The object in question is the pedal on a blue “Giant” brand bike, which is proving a more difficult repair than Li expected. On the ground next to Li sits a chipped white basin, filled with the spanners and wrenches every Beijing bike repairman needs. Behind him is a blue metal cart, with shelves on which inner tubes, screws and bicycle locks are placed. Li is one of the several-thousand streetside bike repairmen (and they are always men) in Beijing, and he has been working in this spot for four years.

Bike repairmen are a common sight in Chinese cities, but repairmen in Beijing are usually outsiders. When Li arrived in the capital six years ago, he only had one contact in the city—a male cousin, who’d been running a repair stand for a couple of years. Li comes from Anhui, a poor province in central China, and was looking for an escape from his old construction job, laying pipes and digging foundations for apartment blocks on China’s rapidly developing east coast. “I prefer repairing bikes to working in construction,” Li said. “Because it’s more independent.”

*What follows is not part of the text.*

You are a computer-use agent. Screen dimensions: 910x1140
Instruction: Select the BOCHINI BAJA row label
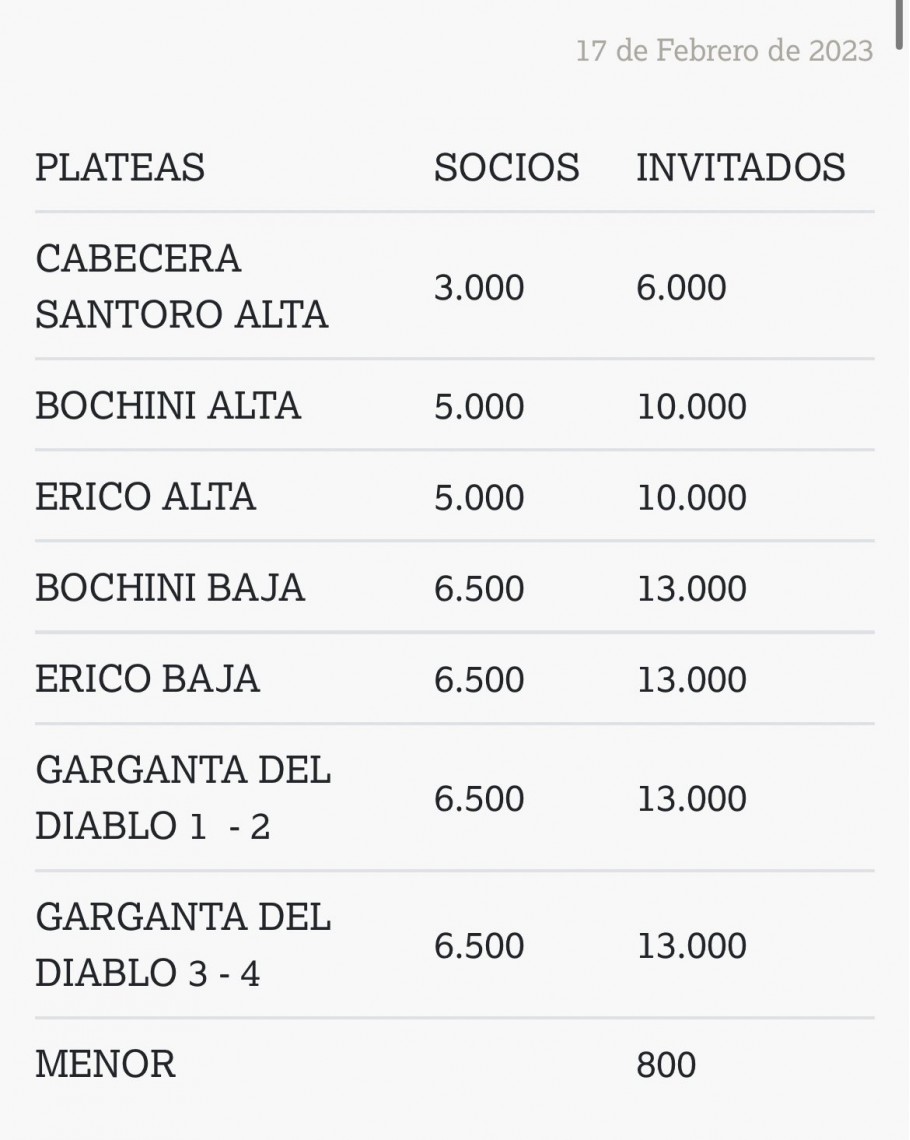coord(170,587)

This cousin gave Li a tip-off that a Beijing local, who was retiring from the bike repair business, might be able to pass on his spot. “That’s how most bike repairmen get started, through family connections,” he said. Li got the spot, on a patch of sidewalk next to a clothing market, but his wife and two children remained in the countryside, growing corn on the farm where he grew up.

In Beijing’s street side hierarchy, repairmen occupy a more secure position than clothing and food vendors, who are unlicensed, and are often targets for physical assault from Beijing’s teams of urban administrators, known locally as the Chengguan. In contrast, repairmen can pay a monthly fee of 100 Yuan (about $15) to the city’s department of business, after which they can operate without interference from the authorities.